The electric vehicle is still a fresh enough concept that the issue of redirecting the bill when filling up at a public outlet or a friend's house is of little concern.
But once EVs gain more traction and the cost of electricity during that monthly dinner party starts to run upwards of 50 bucks, you'll definitely take notice. ELVIIS, a research collaboration between Ericsson and the Viktoria Institute in Sweden, may be the solution. Instead of pulling power from the grid blindly and billing the outlet's owner, the system provides driver and vehicle information to a server before charging begins, then redirects the cost for power consumed to whatever account you've registered with the vehicle, alleviating any concern about unexpected electricity bills. ELVIIS can theoretically serve other purposes, allowing you to select the least-expensive energy source, for example, or set the car to wait to charge until late-night, when rates are lower.
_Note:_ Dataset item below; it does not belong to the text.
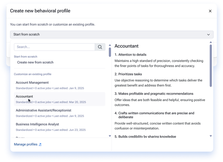This screenshot has width=223, height=162.
Task: Open the Start from scratch combo box
Action: (x=112, y=35)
We jumped into the passenger seat of one of five existing ELVIIS cars -- built around an all-electric Volvo C30 -- and poked around the charging interface. The project isn't fully operational just yet, and was running in demo mode so there's no way to verify that it works as described, but it definitely appears to be solid, with Ericsson providing financial and development support. Eventually, it will use the car's GPS to identify nearby power outlets -- for now, you need to enter a specific outlet ID. There's also an Android app that allows you to monitor and reschedule charging, so if you programmed your car to be completely charged by 7AM but realized that you need to leave at 6, you can make sure you're covered without getting out of bed.